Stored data

"""

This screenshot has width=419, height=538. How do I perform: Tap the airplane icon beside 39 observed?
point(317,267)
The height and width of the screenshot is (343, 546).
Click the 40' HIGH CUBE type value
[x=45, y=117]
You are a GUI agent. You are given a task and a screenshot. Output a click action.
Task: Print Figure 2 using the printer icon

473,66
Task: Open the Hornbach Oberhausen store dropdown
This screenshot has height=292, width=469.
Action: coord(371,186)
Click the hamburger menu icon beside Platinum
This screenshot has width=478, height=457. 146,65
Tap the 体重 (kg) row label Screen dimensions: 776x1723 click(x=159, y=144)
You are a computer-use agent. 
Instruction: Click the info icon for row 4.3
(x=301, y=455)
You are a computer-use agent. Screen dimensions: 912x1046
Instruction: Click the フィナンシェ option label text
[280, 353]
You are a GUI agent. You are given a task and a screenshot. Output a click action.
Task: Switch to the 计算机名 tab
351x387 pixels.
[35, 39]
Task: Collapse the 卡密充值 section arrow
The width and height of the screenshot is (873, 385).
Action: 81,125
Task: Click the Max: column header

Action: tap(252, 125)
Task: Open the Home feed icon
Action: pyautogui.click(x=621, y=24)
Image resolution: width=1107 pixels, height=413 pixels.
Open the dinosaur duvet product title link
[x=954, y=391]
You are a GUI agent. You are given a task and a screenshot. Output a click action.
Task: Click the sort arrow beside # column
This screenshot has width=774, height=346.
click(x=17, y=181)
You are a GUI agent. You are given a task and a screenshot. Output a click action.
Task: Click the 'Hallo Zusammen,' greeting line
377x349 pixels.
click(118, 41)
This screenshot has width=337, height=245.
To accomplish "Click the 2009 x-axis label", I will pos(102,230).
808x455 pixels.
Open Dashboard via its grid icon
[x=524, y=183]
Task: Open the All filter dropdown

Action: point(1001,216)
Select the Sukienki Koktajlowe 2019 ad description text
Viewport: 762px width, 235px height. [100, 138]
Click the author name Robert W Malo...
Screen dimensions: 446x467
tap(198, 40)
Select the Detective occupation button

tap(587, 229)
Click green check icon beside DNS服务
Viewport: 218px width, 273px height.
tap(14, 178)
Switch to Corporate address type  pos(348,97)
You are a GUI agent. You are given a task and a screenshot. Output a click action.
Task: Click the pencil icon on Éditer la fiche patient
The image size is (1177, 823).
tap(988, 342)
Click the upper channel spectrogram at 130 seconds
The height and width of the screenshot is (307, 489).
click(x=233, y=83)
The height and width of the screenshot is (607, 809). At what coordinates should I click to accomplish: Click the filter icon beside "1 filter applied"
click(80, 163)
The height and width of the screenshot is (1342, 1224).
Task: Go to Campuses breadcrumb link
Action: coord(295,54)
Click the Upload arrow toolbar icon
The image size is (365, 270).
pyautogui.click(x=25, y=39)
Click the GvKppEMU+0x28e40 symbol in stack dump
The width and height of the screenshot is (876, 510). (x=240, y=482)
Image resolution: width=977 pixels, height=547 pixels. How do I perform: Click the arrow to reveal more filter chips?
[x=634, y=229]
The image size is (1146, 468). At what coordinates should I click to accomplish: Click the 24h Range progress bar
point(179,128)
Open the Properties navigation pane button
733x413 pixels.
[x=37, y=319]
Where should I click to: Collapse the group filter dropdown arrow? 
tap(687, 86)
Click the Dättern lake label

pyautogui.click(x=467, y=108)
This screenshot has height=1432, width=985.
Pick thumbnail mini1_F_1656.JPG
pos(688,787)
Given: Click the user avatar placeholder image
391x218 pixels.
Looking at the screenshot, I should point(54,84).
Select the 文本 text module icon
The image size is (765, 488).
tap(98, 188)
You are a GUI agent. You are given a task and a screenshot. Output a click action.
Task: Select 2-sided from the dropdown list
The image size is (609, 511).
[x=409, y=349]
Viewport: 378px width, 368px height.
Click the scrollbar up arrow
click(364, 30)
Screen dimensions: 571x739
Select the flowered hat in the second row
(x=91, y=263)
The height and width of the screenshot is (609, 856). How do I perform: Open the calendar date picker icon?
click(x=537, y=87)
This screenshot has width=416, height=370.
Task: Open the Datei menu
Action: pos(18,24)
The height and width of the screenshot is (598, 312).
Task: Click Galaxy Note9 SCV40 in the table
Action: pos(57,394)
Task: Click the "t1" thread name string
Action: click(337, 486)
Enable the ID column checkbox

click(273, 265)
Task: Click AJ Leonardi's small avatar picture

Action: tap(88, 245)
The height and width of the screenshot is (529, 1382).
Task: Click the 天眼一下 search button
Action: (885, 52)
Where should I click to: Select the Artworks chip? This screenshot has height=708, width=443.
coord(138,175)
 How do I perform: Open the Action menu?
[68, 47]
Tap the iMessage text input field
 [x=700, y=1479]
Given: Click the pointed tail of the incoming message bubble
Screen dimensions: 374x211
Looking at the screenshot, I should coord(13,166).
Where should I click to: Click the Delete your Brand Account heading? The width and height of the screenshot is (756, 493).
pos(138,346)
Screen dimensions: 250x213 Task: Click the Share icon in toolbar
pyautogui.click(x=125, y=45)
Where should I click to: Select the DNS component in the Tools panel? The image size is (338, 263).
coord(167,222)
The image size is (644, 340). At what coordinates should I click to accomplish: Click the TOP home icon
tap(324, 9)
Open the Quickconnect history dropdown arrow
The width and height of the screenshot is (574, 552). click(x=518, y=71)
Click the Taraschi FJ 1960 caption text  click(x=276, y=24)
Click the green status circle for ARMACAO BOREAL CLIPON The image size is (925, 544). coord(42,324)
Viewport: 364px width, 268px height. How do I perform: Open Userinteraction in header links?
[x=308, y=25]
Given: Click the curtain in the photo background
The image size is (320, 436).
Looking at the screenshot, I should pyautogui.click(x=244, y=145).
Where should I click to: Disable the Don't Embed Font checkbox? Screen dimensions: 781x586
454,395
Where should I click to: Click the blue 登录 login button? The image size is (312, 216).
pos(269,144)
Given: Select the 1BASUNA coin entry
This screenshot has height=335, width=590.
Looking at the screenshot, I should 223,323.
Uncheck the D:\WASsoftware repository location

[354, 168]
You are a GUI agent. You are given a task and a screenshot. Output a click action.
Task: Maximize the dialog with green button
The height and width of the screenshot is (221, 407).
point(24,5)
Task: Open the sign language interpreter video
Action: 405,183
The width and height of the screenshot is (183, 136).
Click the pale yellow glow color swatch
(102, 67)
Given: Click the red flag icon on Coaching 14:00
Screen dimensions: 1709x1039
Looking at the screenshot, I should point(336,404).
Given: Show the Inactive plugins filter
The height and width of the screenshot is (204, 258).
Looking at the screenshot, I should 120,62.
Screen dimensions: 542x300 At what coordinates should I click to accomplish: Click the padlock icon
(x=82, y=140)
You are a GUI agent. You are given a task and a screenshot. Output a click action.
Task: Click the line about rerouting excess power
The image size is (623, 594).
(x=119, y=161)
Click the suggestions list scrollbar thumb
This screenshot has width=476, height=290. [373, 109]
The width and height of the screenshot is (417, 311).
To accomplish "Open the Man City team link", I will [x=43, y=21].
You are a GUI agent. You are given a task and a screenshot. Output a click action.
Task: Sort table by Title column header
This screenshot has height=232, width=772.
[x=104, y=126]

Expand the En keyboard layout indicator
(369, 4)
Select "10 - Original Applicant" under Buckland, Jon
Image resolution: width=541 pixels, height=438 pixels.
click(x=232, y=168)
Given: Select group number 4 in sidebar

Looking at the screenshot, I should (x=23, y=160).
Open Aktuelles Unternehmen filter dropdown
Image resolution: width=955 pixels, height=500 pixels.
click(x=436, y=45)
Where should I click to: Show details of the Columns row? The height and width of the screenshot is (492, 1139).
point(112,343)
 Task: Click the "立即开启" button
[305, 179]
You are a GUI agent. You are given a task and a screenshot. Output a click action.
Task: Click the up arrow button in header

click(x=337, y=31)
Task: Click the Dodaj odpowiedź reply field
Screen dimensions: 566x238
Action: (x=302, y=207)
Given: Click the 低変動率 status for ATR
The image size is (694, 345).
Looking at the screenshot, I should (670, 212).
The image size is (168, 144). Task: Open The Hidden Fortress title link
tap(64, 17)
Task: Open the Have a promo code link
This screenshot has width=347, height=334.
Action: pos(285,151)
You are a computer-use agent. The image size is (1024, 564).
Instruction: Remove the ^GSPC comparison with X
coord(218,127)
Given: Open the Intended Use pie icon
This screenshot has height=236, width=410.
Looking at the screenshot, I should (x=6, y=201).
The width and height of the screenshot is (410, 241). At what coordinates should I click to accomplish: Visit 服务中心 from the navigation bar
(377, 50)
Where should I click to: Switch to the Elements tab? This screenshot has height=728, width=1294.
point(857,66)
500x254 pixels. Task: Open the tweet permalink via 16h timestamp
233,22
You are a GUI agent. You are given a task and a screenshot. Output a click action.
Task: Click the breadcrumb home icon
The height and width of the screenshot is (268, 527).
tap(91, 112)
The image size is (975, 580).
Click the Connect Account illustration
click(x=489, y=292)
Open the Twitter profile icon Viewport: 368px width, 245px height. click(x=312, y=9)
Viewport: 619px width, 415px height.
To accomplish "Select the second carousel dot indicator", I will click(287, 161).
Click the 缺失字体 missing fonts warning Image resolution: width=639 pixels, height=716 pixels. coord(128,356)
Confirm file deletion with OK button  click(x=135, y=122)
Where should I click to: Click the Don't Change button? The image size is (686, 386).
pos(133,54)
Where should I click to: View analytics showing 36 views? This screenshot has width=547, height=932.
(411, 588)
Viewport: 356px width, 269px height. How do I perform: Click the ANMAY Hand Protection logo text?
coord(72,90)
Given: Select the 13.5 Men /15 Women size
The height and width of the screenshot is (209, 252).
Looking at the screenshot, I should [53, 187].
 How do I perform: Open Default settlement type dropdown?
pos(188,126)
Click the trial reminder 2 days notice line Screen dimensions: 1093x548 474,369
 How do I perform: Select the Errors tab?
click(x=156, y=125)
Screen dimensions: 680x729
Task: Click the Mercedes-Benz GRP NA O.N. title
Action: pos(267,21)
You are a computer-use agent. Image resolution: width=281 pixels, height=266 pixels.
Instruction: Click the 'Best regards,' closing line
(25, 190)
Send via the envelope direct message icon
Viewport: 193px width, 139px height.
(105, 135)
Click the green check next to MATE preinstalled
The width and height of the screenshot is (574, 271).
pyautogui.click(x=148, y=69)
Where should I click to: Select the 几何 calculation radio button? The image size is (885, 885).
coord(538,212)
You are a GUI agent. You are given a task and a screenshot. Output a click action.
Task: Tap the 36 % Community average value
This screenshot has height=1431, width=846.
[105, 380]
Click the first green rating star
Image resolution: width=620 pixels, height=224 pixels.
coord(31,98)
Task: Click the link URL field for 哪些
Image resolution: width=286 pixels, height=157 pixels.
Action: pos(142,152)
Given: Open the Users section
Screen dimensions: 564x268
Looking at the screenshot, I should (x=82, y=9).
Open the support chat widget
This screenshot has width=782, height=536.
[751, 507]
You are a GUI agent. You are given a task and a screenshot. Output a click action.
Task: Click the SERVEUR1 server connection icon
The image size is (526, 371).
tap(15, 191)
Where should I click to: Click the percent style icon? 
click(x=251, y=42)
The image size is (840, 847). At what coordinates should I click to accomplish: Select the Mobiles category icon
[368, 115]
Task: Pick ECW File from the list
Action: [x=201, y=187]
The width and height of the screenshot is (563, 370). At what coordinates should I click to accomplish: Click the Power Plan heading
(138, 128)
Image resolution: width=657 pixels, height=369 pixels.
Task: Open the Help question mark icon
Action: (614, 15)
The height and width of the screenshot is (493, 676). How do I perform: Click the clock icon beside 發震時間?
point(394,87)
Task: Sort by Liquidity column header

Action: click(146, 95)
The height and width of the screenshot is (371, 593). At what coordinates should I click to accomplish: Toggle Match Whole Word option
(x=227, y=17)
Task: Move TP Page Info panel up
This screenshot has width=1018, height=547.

"""

### What the task requires
What are the lines, exactly as written above, from the line with "Given: Click the 低変動率 status for ATR" to the line with "Click the 缺失字体", both included? Output only those.

### Output below
Given: Click the 低変動率 status for ATR
The image size is (694, 345).
Looking at the screenshot, I should (670, 212).
The image size is (168, 144). Task: Open The Hidden Fortress title link
tap(64, 17)
Task: Open the Have a promo code link
This screenshot has width=347, height=334.
Action: pos(285,151)
You are a computer-use agent. The image size is (1024, 564).
Instruction: Remove the ^GSPC comparison with X
coord(218,127)
Given: Open the Intended Use pie icon
This screenshot has height=236, width=410.
Looking at the screenshot, I should (x=6, y=201).
The width and height of the screenshot is (410, 241). At what coordinates should I click to accomplish: Visit 服务中心 from the navigation bar
(377, 50)
Where should I click to: Switch to the Elements tab? This screenshot has height=728, width=1294.
point(857,66)
500x254 pixels. Task: Open the tweet permalink via 16h timestamp
233,22
You are a GUI agent. You are given a task and a screenshot. Output a click action.
Task: Click the breadcrumb home icon
The height and width of the screenshot is (268, 527).
tap(91, 112)
The image size is (975, 580).
Click the Connect Account illustration
click(x=489, y=292)
Open the Twitter profile icon Viewport: 368px width, 245px height. click(x=312, y=9)
Viewport: 619px width, 415px height.
To accomplish "Select the second carousel dot indicator", I will click(287, 161).
Click the 缺失字体 missing fonts warning Image resolution: width=639 pixels, height=716 pixels. coord(128,356)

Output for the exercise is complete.